NASA Wakeup Calls banner featuring a sunrise over the earth's horizon. glowing over the right hand side of the image, and the project logo in the left hand.

Turning NASA Wake-up Calls into data

For a while back then I was into space flight again. Scientists, science communicators, and engineers were all excited for a new era of rocket launches and the potential unification of the human race as we look towards the future.

During that time I discovered Colin Fries’ work in the NASA History Division to document all NASA “Wake-up calls”. A wake-up call is simply a piece of music used to wake astronauts on missions, a different piece of music, daily, for the duration of the flight.

Take, for example, the last Space Shuttle mission (Space Transportation System) STS-135; it was in flight for 13 days, and the wake-up call on day one was Coldplay’s Viva la Vida, while on day 13 it was Kate Smith singing God Bless America.

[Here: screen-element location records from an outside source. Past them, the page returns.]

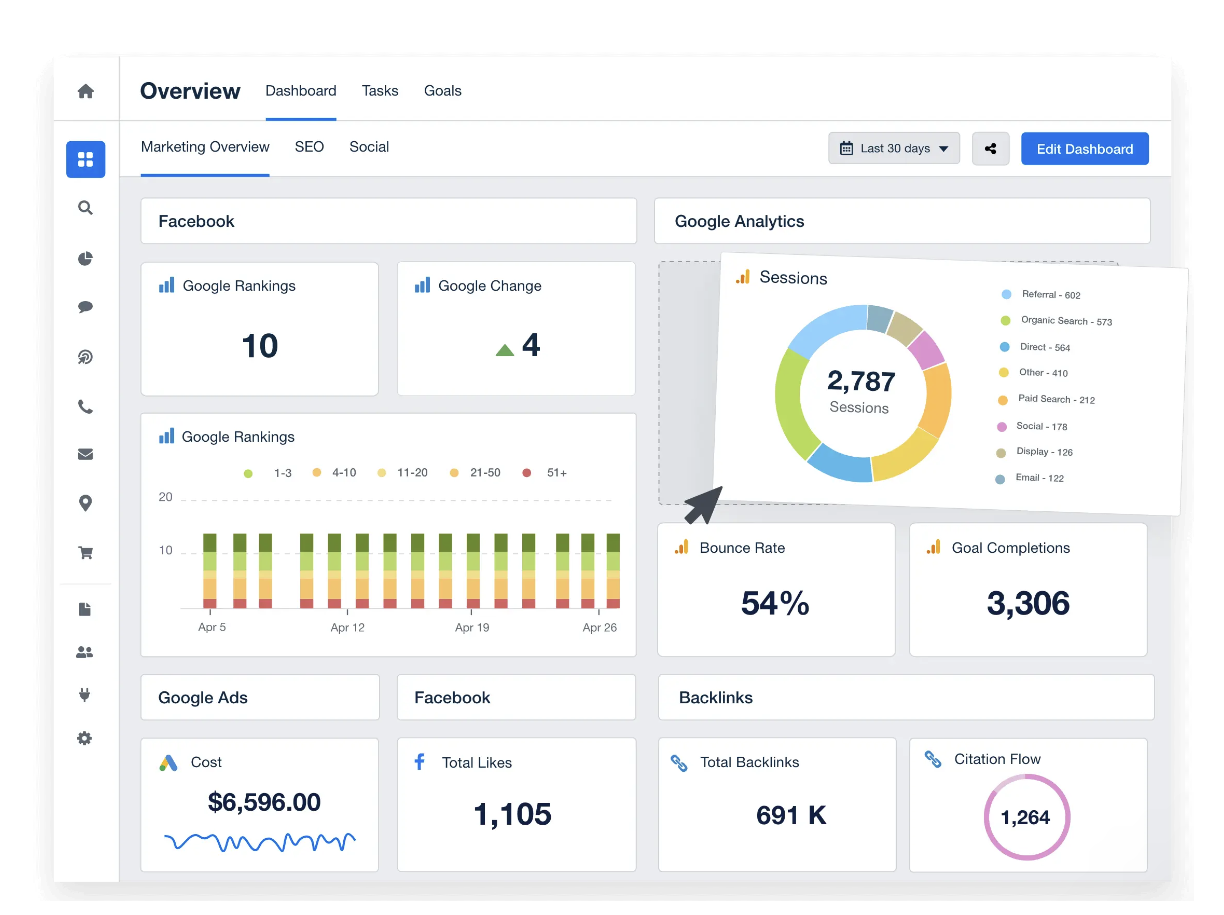Switch to the Tasks tab

point(380,91)
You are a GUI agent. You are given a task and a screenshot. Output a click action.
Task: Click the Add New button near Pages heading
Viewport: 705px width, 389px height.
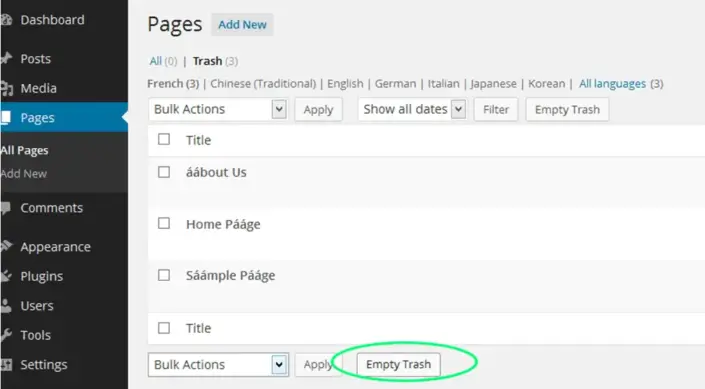(242, 25)
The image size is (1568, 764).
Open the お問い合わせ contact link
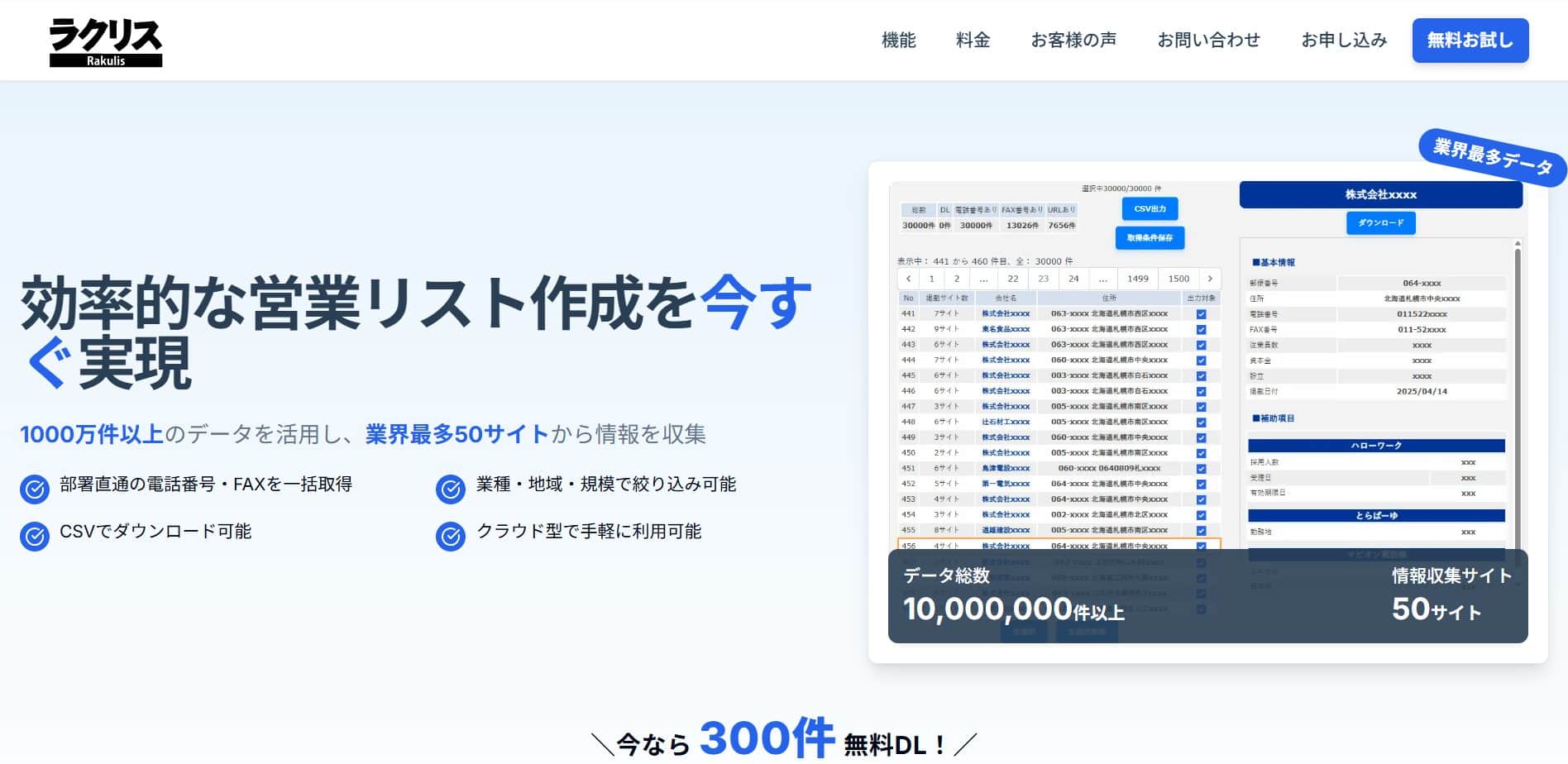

As a huge music buff who has the radio or music television on 18 hours a day, I really wanted to delve into this further. While Colin’s work is great, it’s just a PDF file (@wtfpdf). A PDF is not an ideal file format for querying data and gleaning new insights. So, while I wanted to explore it, I first decided to turn it into a true dataset. The result was a set of resources, a website, a JSON, a CSV, and an SQLite database which are each more functional and more maintainable over time.

Lets take a look at the results and https://nasawakeupcalls.github.io below!

All systems go!

I first discovered Fries’ work in 2017 when I was staying in Houston briefly (not a bad synchronicity!), but it wasn’t until January 2019 that I finally had time to commit to doing more with this work.

I created a GitHub organization and created a source repository to work on the data.

The primary question was: how do I extract information from the PDF as data?

The PDF was a mixture of narrative and table-like data formatted somewhat inconsistently across the years, and mixed with unstructured metadata about table content, e.g. describing a specific reason for playing a certain wake-up call.

Ideally I would extract missions, mission dates, song dates, song titles, song artists, and song comments. I knew I would work with Apache Tika to extract text, use Python to perform some data cleanup, and then the rest we would see.

Instinctively I also knew this was likely to follow the pattern of the Pareto Principle whereby I could get close to 80% of the results I wanted with just a small amount of effort, and then look more closely at the work that was remaining, potentially doing it by hand.

I’ve learned about the application of the Pareto Principle for software problems more concretely by watching Greg Young recently:

To paraphrase Greg:

How many iterations can I use to automate data extraction and transformation to cover 80%, 85%, or 90% of the work? Is the final 10% an acceptable amount of remaining work to do manually? Does the balance between the effort to automate and the reward for automating shift toward handling the remaining effort by hand?

Working through the data

With some additional iteration to understand different data cleanup problems, I created three scripts in total to take me close to a usable dataset.

After extracting the text using Apache Tika, the scripts take care of the following:

  1. extracting the text using Tika
  2. combine data into sentences using a tokenizer made available for the Natural Language Toolkit (NLTK).
  3. extract song information into semi-structured data describing mission, date, song, artist, metadata comment, and so on.
  4. convert semi-structured data to JSON, performing minor data transformation along the way, e.g. converting dates to ISO 8601 format.

The first JSON output gave me something I could continue to cleanup manually, at least, I hoped that I could!

Switching to manual

After writing the first three scripts it was time to start looking at the data as an actual dataset, albeit a rough first version.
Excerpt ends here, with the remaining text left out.